* **VORGEGEBENER TEXT**
Steffen Schleiermacher, Initiator des alljährlich stattfindenden
Leipziger Klangrauschfestivals drängt sein potentielles Publikum
aus der bequemen Konsumentenhaltung in eine aktive Rezipientenrolle
– und das sicher schon vor dem eigentlichen Konzertereignis.
Ist die Frage nach der Naivität überhaupt relevant? Ist
das Motto eventuell ein Alibi, es sich einmal weniger schwer zu
machen mit der Neuen Musik? Niemand wird beim Abtasten des Bedeutungshorizonts
von „naiv“ dessen pejorativen Beigeschmack in Abrede
stellen wollen, zu- mal, wenn er im Kontext Neuer Musik auftaucht.
Was halten die zum Großteil noch lebenden Komponisten davon,
sich unter diesem Vorzeichen präsentieren zu lassen?
Vieles schwingt mit, Schleiermacher entzieht sich als Moderator
der vier Konzerte geschickt bekenntnishafter Standpunkte: „Für
mich bedeutet Naivität in der Musik nicht oder wenig reflektierter
Glaube.“ Jeder der vorgestellten, teils wenig bekannten und
sehr verschiedenen Komponisten, darunter Josef Matthias Hauer, Galina
Ustwolskaja, Segej Zagny scheint eine verwertbare fixe Idee in diesem
Sinne zu haben. Olivier Messiaen ist der einzige unter ihnen, der
den Begriff Naivität in seiner positivsten Bedeutung von Unvoreingenommenheit
und Offenheit verstanden, noch zu Lebzeiten auf sich selbst bezogen
hat.
Der neue Probensaal des MDR-Orchesters feierte anlässlich
des Klangrauschfestivals sein Debüt als Aufführungsort
für Konzerte. Aufgrund der beweglichen, weil nicht vorgegebenen
Bühnensituation entstand eine sehr lebendige, angenehm entzeremonialisierte
Aufführungsatmosphäre. Schleiermacher animierte die Interpreten,
über ihre Auseinandersetzung mit den aufgeführten Werken
zu sprechen. So gelang es auf die angenehmste Weise, eine Brücke
zwischen Musikern und Publikum zu schlagen.
Zu den allabendlichen Konstanten des Festivals zählten neben
Stücken aus dem „Catalogue des oiseaux“ von Messiaen
jeweils Kompositionen für Phonola von Wolfgang Heisig. Bei
der Phonola handelt es sich um eine zu Beginn des 20. Jahrhunderts
verbreitete Klavierspielmaschine. Meist findet sie in einem Atemzug
mit Conlon Nancarrow Erwähnung, der in seinen Kompositionen
eigens für Phonola die komplexen und durch einen Pianisten
nicht mehr realisierbaren Möglichkeiten des „Klavierspiels“
auslotete. Wolfgang Heisig, Jahrgang 1952, in der Nähe von
Leipzig lebend, lässt sich offenbar gern selbst vom Klangergebnis
überraschen, welches er unter anderem durch Übertragung
von Zeichensystemen (Blindenschrift, Morsezeichen) auf eine damit
lochstreifenartig zu stanzende Papierrolle gewinnt. An anderer Stelle
erstellt er sein Tonmaterial aus dem Anteil der Tonnamen identischen
Buchstaben aus Dantes Göttlicher Komödie. Die fast skurril
wirkende demonstrative Überernsthaftigkeit in der Darbietung
ließen Heisig wohl prädestiniert erscheinen, den Auftakt
zu jedem Konzert zu geben und damit zu einer Art Maskottchen des
Festivals werden.

* **AUFGABENSTELLUNG**
Fasse den Text über das Leipziger Klangrauschfestival in zwei Sätzen zusammen.

* **DATEN ZUR PRÜFUNG**
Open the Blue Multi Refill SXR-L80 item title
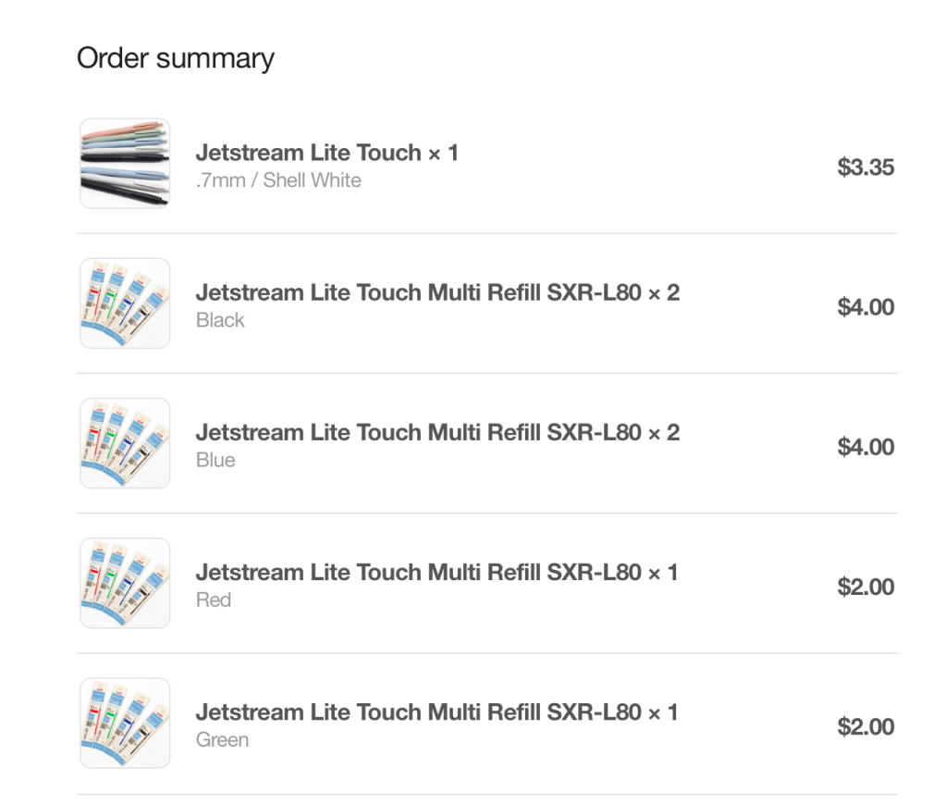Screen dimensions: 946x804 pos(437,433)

--

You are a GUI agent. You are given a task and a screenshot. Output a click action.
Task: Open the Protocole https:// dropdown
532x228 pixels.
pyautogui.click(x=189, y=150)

...

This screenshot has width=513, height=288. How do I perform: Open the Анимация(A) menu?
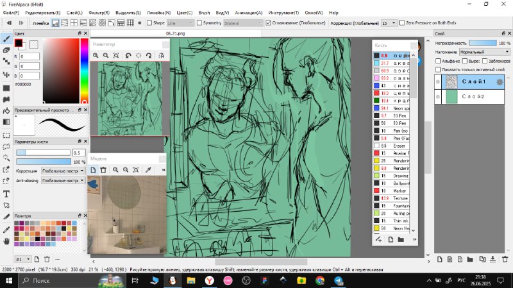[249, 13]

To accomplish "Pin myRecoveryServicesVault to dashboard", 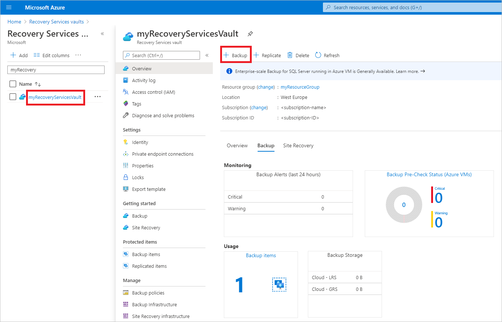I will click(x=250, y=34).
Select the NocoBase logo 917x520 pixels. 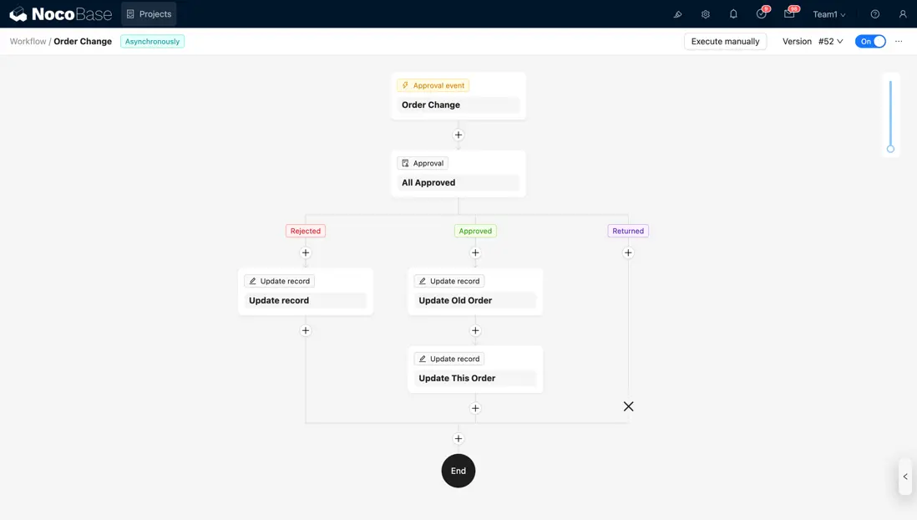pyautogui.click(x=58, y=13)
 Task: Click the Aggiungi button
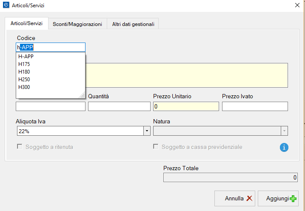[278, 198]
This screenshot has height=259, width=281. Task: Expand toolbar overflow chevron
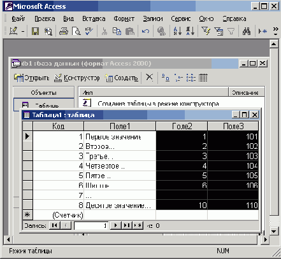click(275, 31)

* **GELÖSTE AUFGABE**
Beim alljährlichen Leipziger Klangrauschfestival, das Steffen Schleiermacher initiiert hat und dessen vier Konzerte er moderierte, wurden teils wenig bekannte, sehr verschiedene Komponisten unter dem Vorzeichen der Naivität vorgestellt, die Schleiermacher als nicht oder wenig reflektierten Glauben versteht. Die Konzerte fanden im neuen Probensaal des MDR-Orchesters statt, der damit sein Debüt als Aufführungsort feierte und durch die bewegliche Bühnensituation eine lebendige Atmosphäre bot, und an jedem Abend erklangen Stücke aus Messiaens „Catalogue des oiseaux“ sowie Kompositionen von Wolfgang Heisig für die Phonola, eine Klavierspielmaschine.